• **GIVEN TEXT**
Advanced Feature: Recurrent-Depth Transformer (RDT)
The codebase also implements an experimental Recurrent-Depth Transformer mode (inspired by OpenMythos/Parcae, Prairie et al. 2026), where a single Transformer block is applied iteratively:
Input → [Prelude Layers] → [Shared Block × T steps] → [Coda Layers] → Output
RDT components:
- LTI Injection — Linear Time-Invariant state coupling with guaranteed spectral stability
- Adaptive Computation Time (ACT) — learned per-position halting for dynamic compute allocation
- Depth LoRA — low-rank adapters per recurrent step for step-wise specialization
Training
Phase 1 — Pre-training
| Data | ~26M French texts |
| Sources | CATIE-AQ/wikipedia_fr_2022, HuggingFaceFW/fineweb-2 (fra_Latn) |
| Optimizer | AdamW (β₁=0.9, β₂=0.95, weight decay 0.1) |
| Scheduler | Linear warmup (2000 steps) → cosine decay |
| Precision | Mixed precision (AMP + GradScaler) |
| Effective batch size | 128 (32 × 4 gradient accumulation) |
| Progressive training | Block size 256 → 512 at step 2000 |
| Compilation | torch.compile |
| Label smoothing | 0.02 |
Phase 2 — Supervised Fine-Tuning (SFT)
The pre-trained model was fine-tuned on 6 curated French conversational datasets across 15 epochs, with prompt masking so that only assistant tokens contribute to the loss.
| Epochs | 15 |
| Learning rate | 2e-5 |
| Effective batch size | 128 (32 × 4 gradient accumulation) |
| Max grad norm | 1.0 |
| Chat format | ChatML |
| Loss | Cross-entropy on assistant tokens only |
SFT Datasets
| Dataset | Format | Details |
|---|---|---|
| Houzeric/everyday-conversations | Flat (user/assistant) | Custom-built |
| CATIE-AQ/facebook-community-alignment-dataset_french_conversation | Multi-turn conversations | Community alignment |
| angeluriot/french_instruct | Multi-turn conversations | 40k samples, filtered |
| jpacifico/French-Alpaca-dataset-Instruct-55K | Alpaca format | 20k samples |
| Houzeric/french-prompts-and-questions | Flat (prompt/answer) | 15k samples, filtered |
| Houzeric/physics-FR-qa-dataset | Flat (question/answer) | 5k samples, scientific QA |
What to Expect
Klovis is a technical demonstration — showing that a single engineer can design, train, and deploy a modern Transformer on a single GPU for under €50.

• **Stored entries**
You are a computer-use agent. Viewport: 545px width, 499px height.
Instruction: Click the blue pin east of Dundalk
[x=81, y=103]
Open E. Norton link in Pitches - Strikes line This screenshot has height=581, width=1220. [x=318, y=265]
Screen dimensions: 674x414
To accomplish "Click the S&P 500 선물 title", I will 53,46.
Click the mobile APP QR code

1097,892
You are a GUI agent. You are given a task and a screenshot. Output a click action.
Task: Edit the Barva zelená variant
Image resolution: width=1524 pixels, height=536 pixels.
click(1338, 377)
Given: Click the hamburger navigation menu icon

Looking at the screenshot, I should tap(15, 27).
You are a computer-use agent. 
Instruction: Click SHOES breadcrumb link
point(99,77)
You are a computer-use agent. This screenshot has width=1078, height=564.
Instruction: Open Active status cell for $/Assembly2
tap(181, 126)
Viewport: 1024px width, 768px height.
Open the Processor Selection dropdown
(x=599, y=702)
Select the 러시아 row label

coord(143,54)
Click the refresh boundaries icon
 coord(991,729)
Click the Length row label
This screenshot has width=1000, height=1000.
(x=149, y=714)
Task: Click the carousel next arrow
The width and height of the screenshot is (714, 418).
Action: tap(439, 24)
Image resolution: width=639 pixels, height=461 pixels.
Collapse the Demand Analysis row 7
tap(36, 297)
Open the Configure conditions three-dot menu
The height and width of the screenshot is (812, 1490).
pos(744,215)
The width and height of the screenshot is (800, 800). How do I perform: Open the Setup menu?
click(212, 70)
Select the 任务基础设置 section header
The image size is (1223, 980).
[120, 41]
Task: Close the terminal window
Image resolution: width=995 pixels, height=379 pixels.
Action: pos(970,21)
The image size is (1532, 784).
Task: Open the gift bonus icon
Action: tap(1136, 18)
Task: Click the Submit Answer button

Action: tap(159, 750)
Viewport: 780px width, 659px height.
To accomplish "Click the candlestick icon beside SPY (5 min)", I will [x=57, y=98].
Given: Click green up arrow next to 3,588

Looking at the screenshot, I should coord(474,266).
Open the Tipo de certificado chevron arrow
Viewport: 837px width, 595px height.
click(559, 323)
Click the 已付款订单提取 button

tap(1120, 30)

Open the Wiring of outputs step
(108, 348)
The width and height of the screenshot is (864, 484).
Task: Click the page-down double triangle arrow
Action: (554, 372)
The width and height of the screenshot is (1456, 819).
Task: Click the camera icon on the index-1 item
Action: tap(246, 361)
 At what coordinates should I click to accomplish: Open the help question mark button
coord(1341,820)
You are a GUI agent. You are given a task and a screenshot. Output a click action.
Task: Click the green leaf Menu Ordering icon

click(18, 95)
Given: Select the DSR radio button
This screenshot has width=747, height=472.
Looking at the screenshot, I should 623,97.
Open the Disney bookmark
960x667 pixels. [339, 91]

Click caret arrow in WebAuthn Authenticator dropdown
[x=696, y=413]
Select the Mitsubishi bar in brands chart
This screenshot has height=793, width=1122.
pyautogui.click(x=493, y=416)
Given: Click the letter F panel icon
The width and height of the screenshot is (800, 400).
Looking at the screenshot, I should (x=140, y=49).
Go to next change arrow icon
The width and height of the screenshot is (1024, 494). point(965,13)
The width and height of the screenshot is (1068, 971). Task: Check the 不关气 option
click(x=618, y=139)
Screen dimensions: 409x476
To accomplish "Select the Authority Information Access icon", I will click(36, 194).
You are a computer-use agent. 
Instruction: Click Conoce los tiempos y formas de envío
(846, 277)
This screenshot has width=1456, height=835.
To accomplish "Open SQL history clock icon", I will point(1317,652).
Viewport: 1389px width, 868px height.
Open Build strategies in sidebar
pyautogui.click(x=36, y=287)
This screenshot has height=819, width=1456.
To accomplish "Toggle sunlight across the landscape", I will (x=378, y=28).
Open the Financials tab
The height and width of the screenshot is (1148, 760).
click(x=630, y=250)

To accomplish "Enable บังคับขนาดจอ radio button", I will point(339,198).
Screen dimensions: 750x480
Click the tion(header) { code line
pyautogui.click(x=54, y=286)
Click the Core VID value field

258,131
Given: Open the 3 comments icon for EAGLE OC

• **SHORT PROBLEM 1**
In the stored entries above, copy the lines verbatim, starting at the line containing "Screen dimensions: 409x476" and ending at the line containing "I will point(1317,652).".
• **SHORT PROBLEM 2**
Continue the write-up on Klovis and its training from its final sentence.

• **TASK OUTPUT 1**
Screen dimensions: 409x476
To accomplish "Select the Authority Information Access icon", I will click(36, 194).
You are a computer-use agent. 
Instruction: Click Conoce los tiempos y formas de envío
(846, 277)
This screenshot has width=1456, height=835.
To accomplish "Open SQL history clock icon", I will point(1317,652).

• **TASK OUTPUT 2**
With 144M parameters, the model is capable of:
- Generating grammatically correct French text
- Following the ChatML conversational format
- Producing coherent responses on simple topics
Known limitations:
- Factual responses are frequently incorrect or fabricated (hallucinations)
- Logical reasoning is limited
- Responses can be repetitive or drift off-topic
- Context limited to 256 tokens
- French only
This model is a demonstration of what a single developer can achieve with a modern architecture at small scale. It is not intended to replace larger models for production use.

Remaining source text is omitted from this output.